Самым лакомым куском для нее явился «главарь подпольных издателей». Туг было чем поживиться. Не зря поработали жандармы. На столе злополучная папка, а в ней, бумажка к бумажке, тьма улик. Тут и донос о тайных посещениях Заичневским литографа Ивана Комарова в 1859 году и рапорт о выступлении его на панихиде 17 марта 1861 года по поводу расстрела демонстрации поляков. А вот сообщение орловского губернатора о доносе Шеренвальда. За ним подшиты показания разных сыщиков о «бунтарских речах» в деревне.
Зловеще шуршат бумажки. Следователи умышленно затягивают паузу. Что-то скажет теперь «бунтовщик-социалист»?
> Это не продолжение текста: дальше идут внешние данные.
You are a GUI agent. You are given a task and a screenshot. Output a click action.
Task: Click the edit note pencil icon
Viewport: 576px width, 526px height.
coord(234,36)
— С социализмом познакомился на гимназической скамье, — режет он без всяких окольностей, — и твердо убежден, что общинный строй, мирское самоуправление есть самый лучший путь общественного развития.
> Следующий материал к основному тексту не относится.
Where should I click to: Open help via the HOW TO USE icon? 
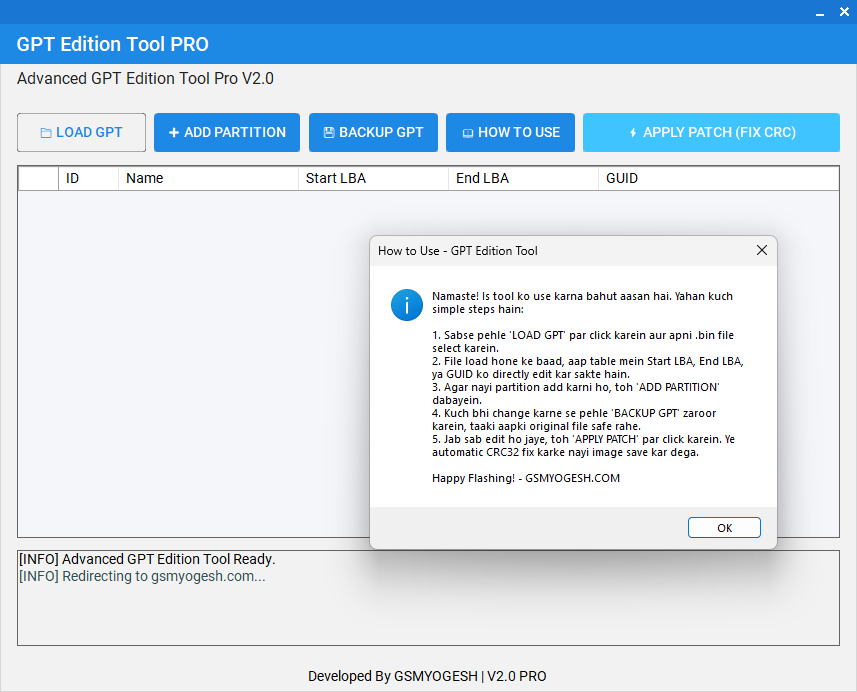pos(467,133)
Следователей больше всего интересует пропаганда среди крестьян. И юноша смело бросает им в лицо:
— Мне случалось говорить с крестьянами в Подольске и в некоторых деревнях Орловской губернии. Я указывал им на несправедливость налагаемой платы на землю, на самую несправедливость личного и потомственного владения землей и, как противоположность этому противоестественному состоянию, поставил общину.
— Признаете вы, что призывали крестьян к открытому возмущению?
— К этому не призывал. Я допускал уже, что возмущение произведено, и указывал только на безрассудство возмущения без оружия.
И так далее. Инквизиторы не могут скрыть радости.
— Чего же еще? Вот он, государственный преступник!
Заичневский идет напролом и не ждет пощады. Он презирает царских прислужников. Никогда не допустит колебания или страха.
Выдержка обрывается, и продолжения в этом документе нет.